Copy, word for word, the lines below from the one containing "Task: Expand hidden system tray icons chevron" up to and including the one containing "Where should I click to: Click", with pictures left out.

# [Information provided]

--------------------------------

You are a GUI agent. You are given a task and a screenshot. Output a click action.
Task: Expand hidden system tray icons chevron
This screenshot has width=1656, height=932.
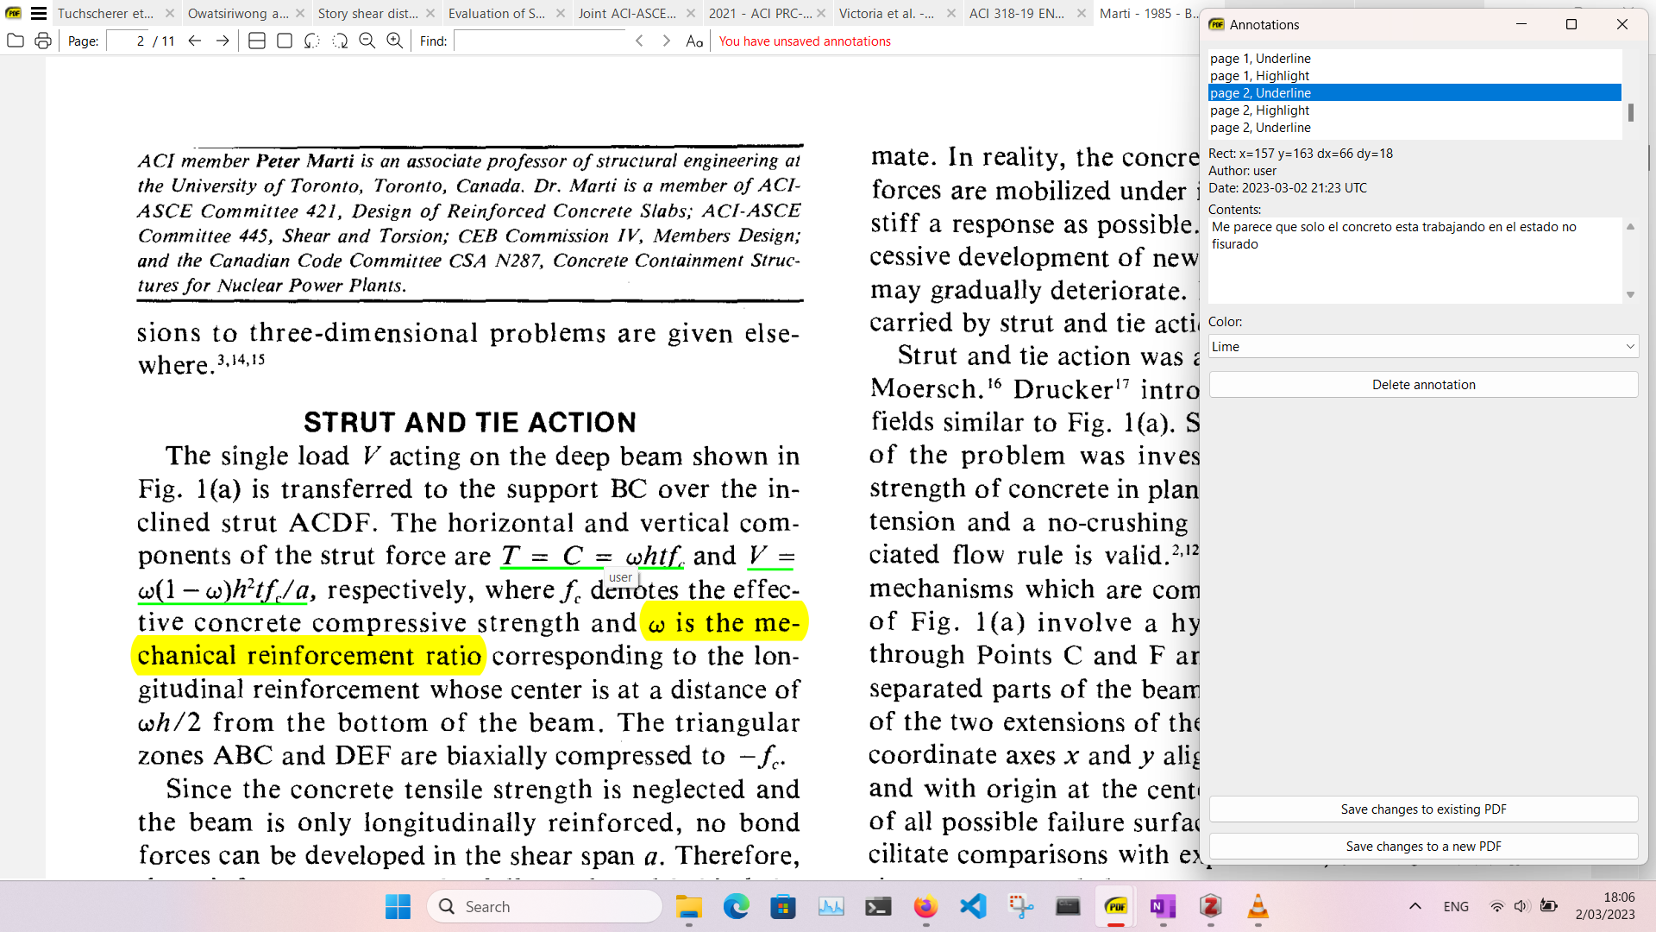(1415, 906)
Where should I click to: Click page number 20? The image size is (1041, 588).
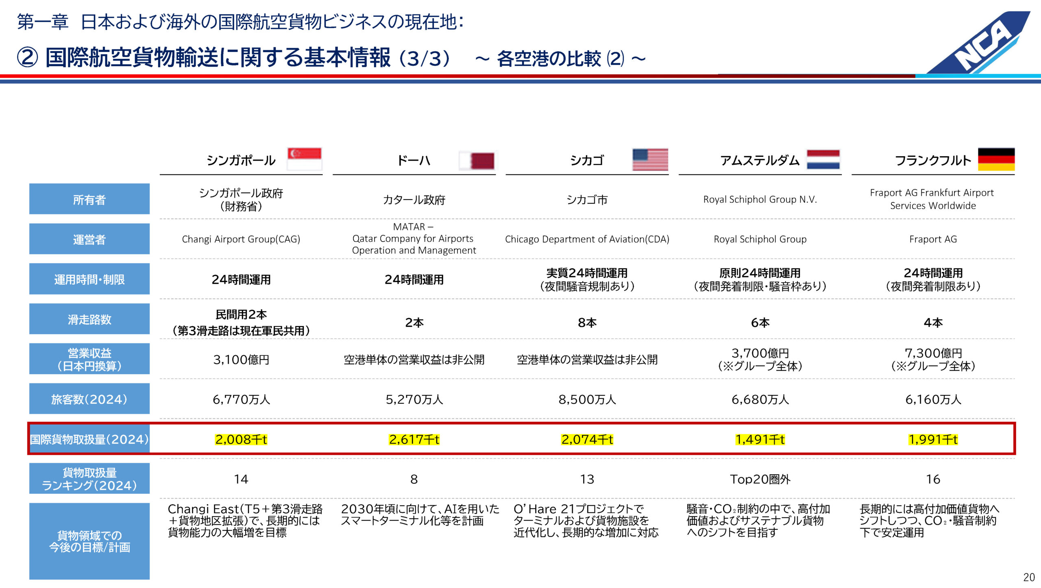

--------------------------------

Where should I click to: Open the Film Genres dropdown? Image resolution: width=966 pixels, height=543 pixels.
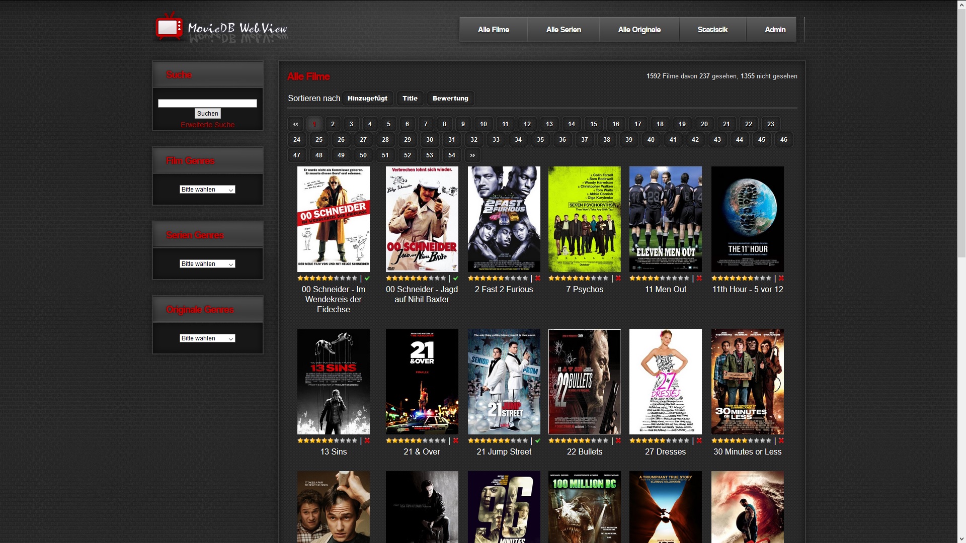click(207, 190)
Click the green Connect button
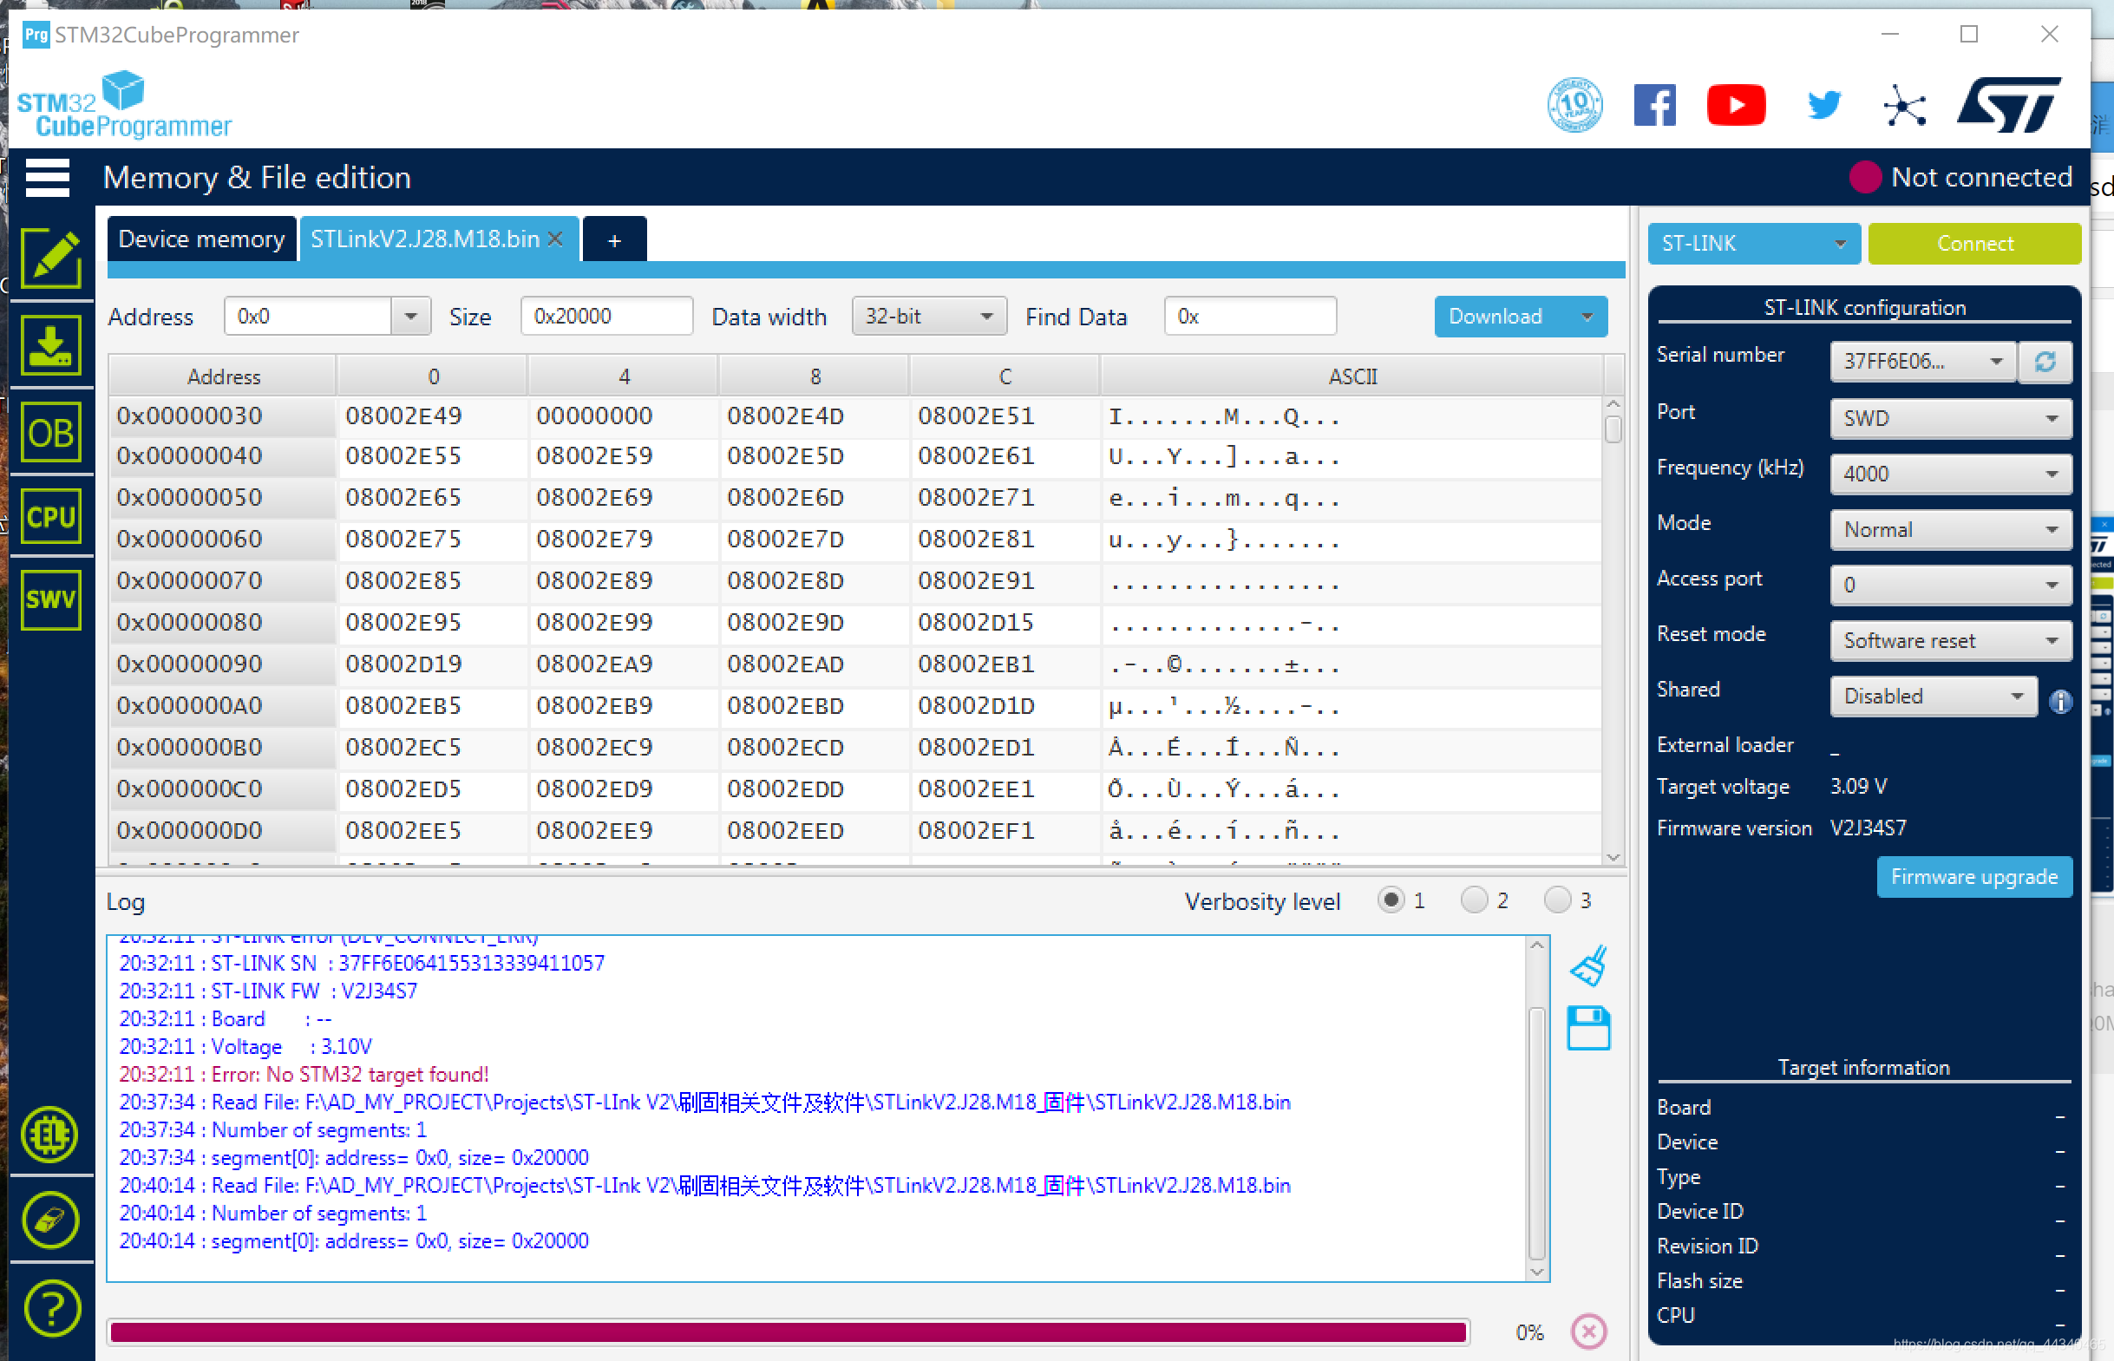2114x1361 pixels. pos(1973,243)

--------------------------------

# [Response area]
Task: Expand hidden system tray icons chevron
This screenshot has width=1656, height=932.
(1415, 906)
Where should I click to: Click page number 20? The image size is (1041, 588).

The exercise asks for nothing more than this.